Exercise instructions
Please restate word for word each line from the one containing "Open the volume control in the tray" to the last line of the records below, and drop the pictures.

Supplied records
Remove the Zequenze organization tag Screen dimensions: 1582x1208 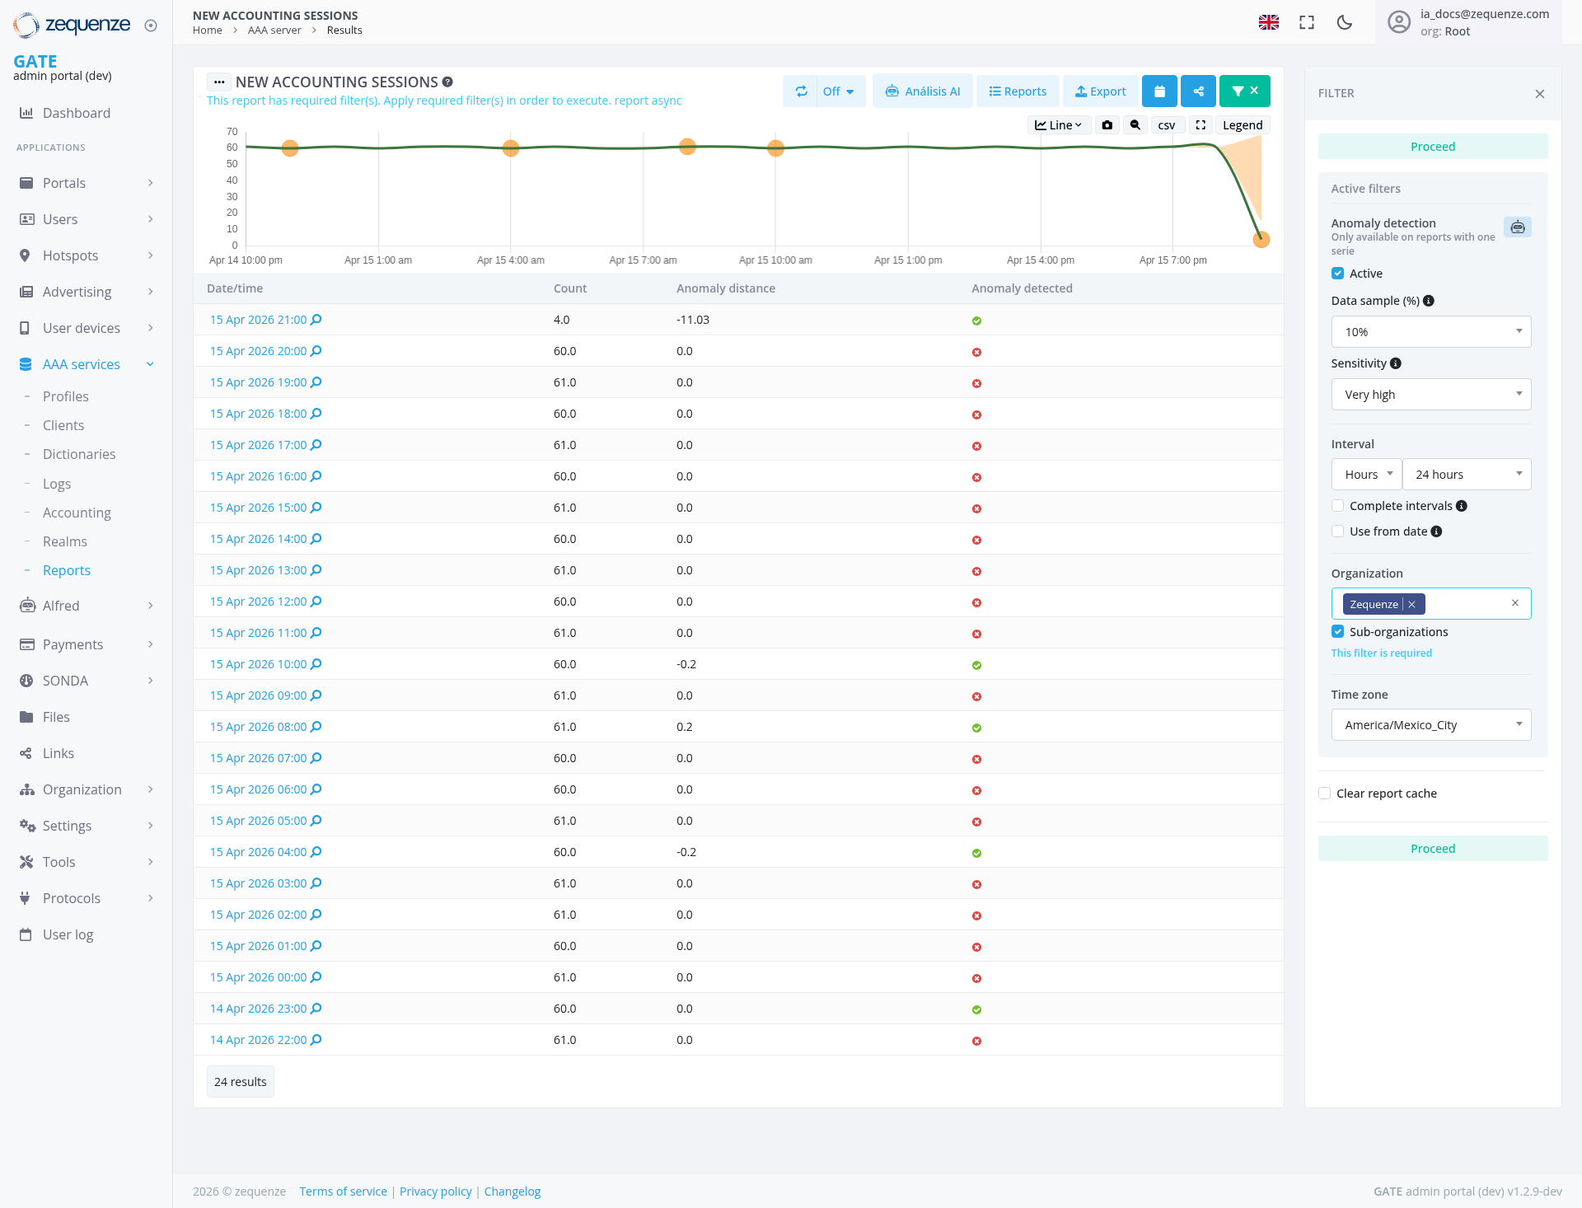[1411, 603]
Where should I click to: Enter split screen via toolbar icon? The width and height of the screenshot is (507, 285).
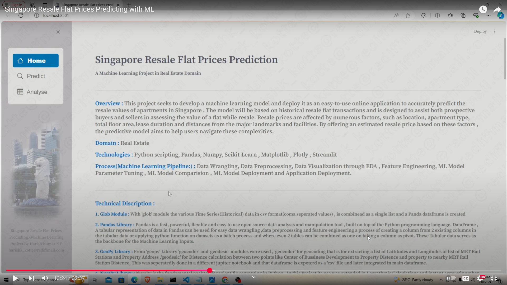[437, 15]
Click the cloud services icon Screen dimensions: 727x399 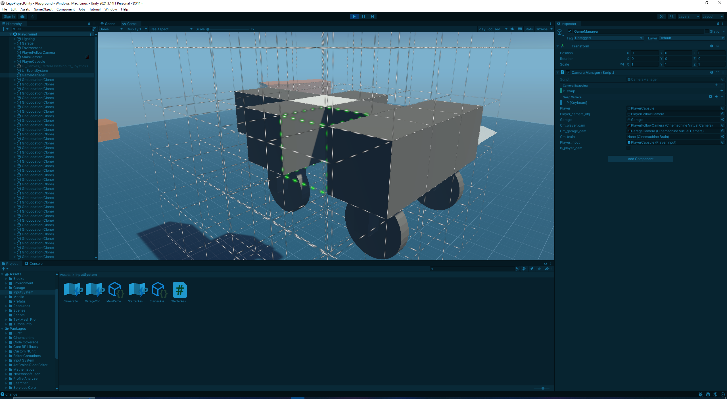tap(22, 16)
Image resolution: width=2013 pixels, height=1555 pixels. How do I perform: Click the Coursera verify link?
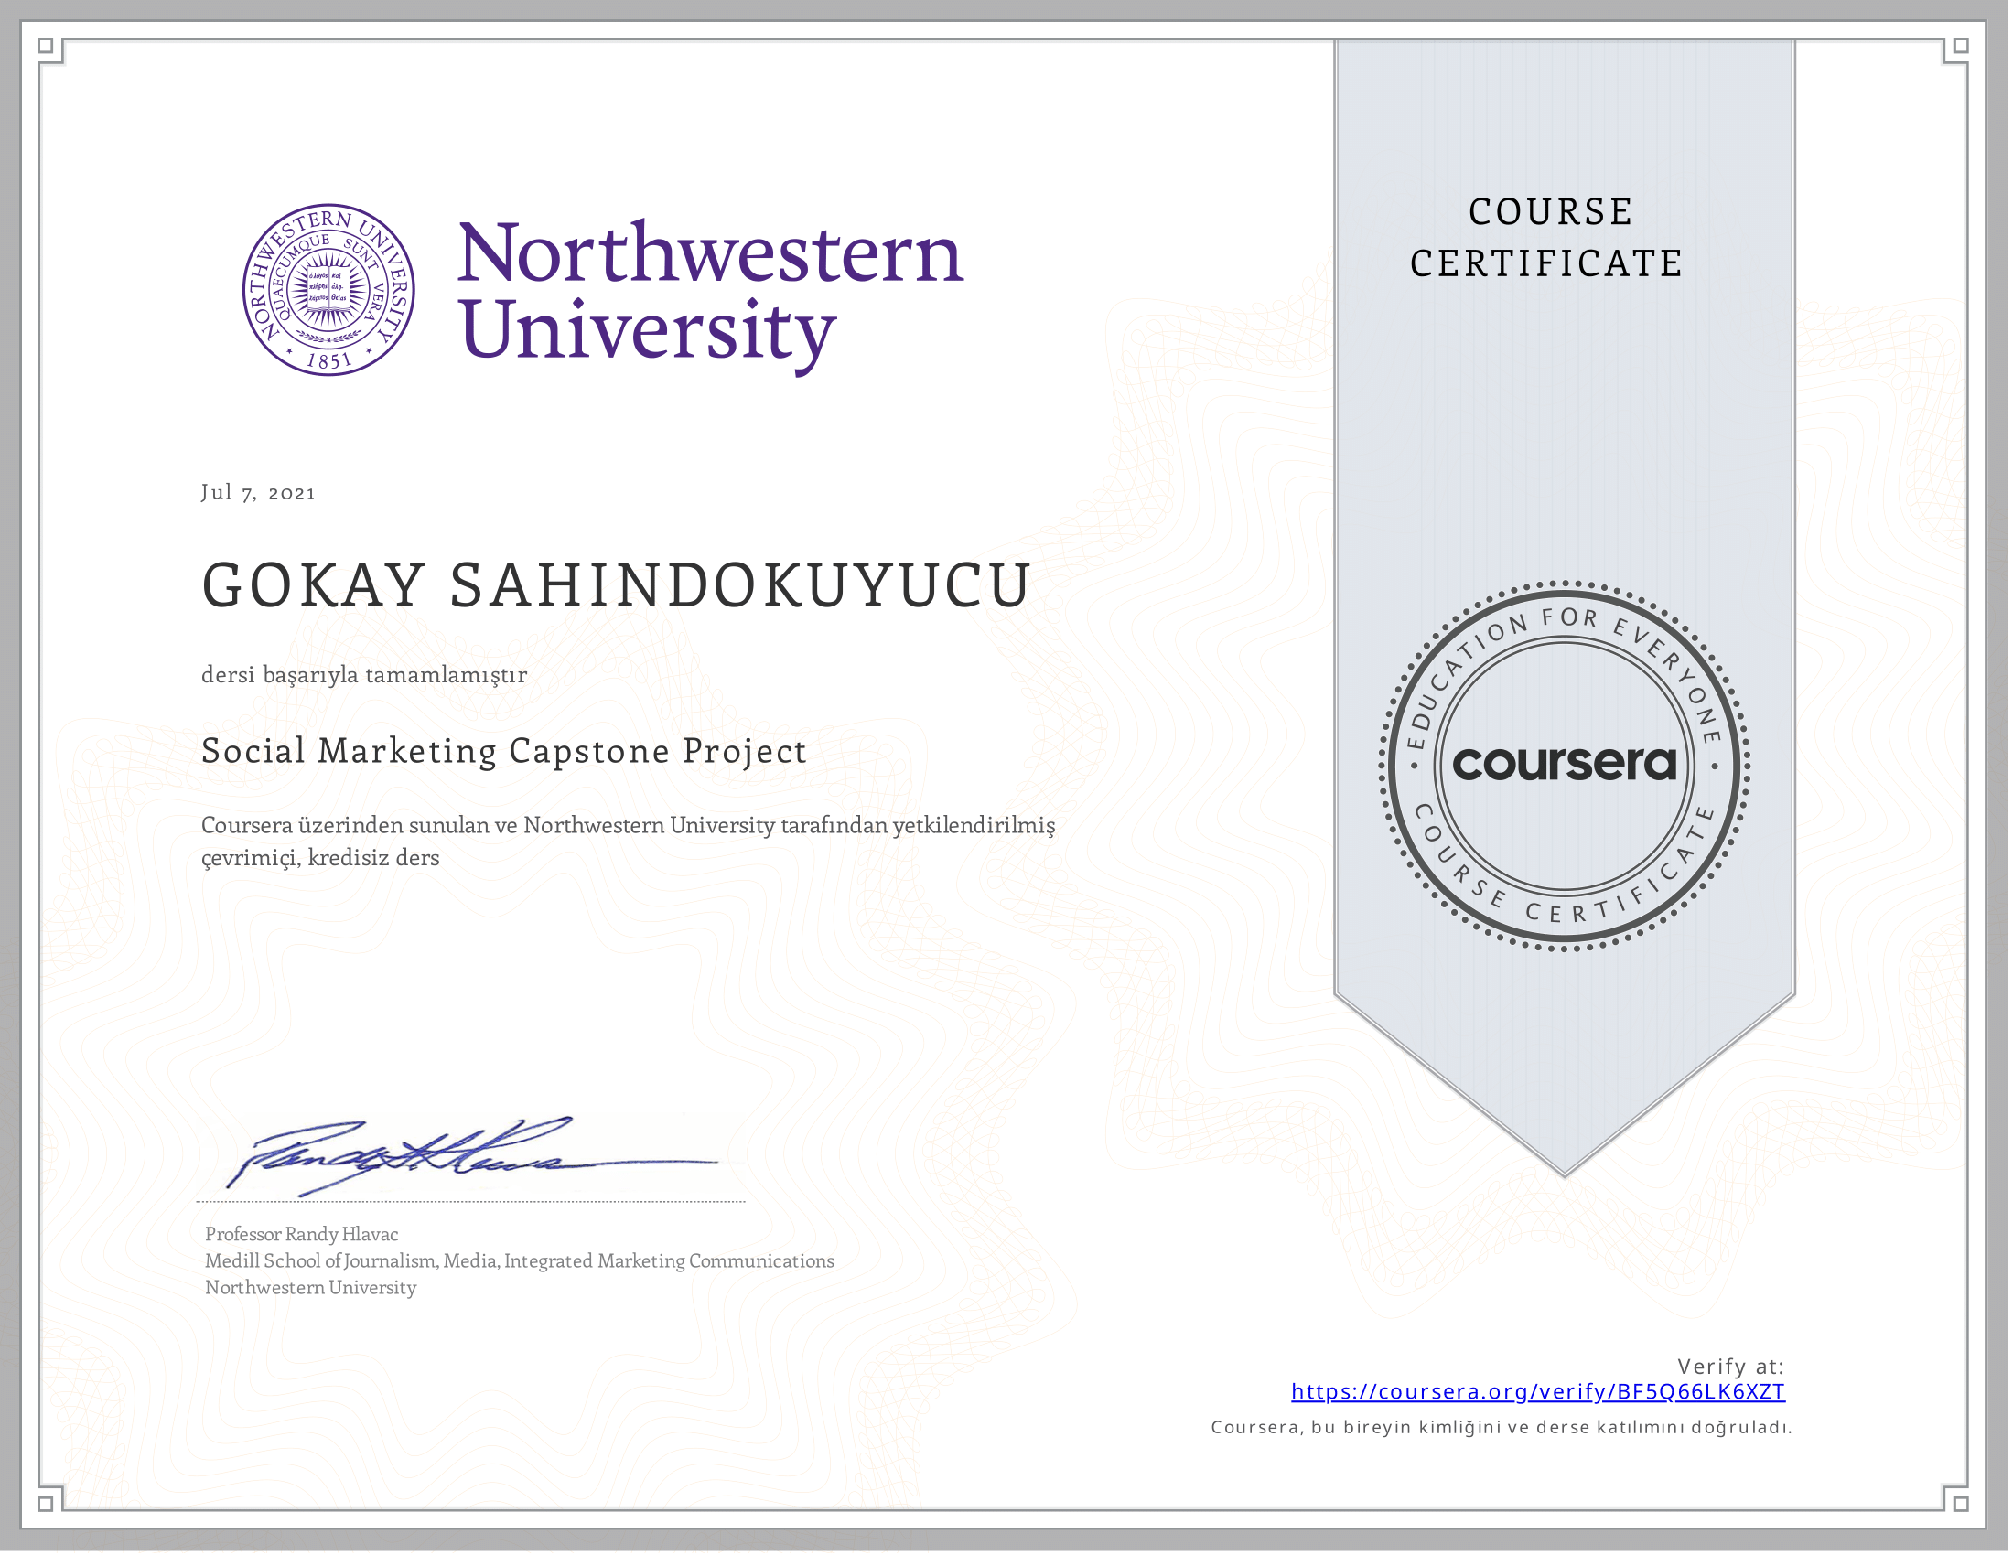coord(1537,1392)
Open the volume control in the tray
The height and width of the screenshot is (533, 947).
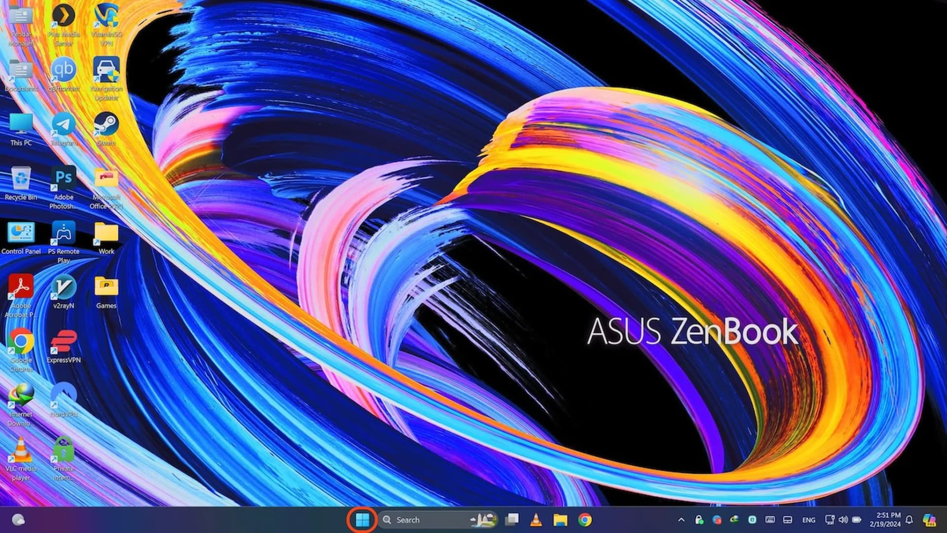(844, 519)
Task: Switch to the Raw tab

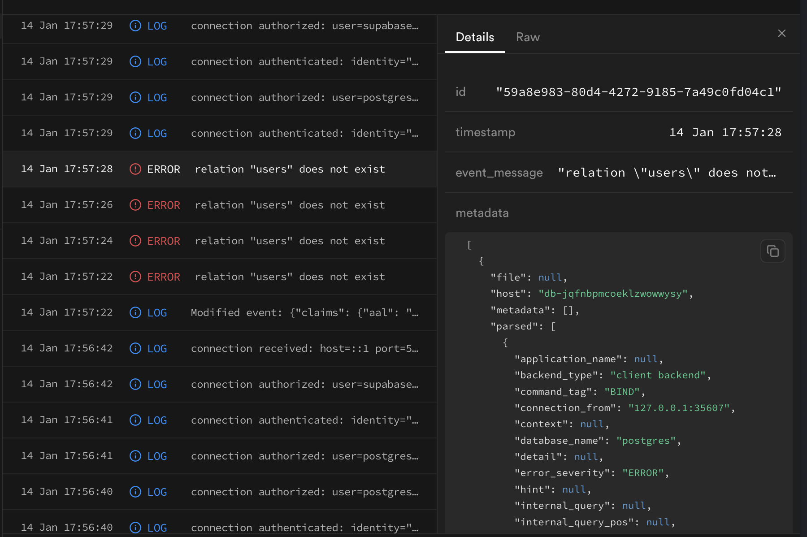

Expected answer
Open the volume control in the tray
The height and width of the screenshot is (533, 947).
(844, 519)
Task: Switch to the Raw tab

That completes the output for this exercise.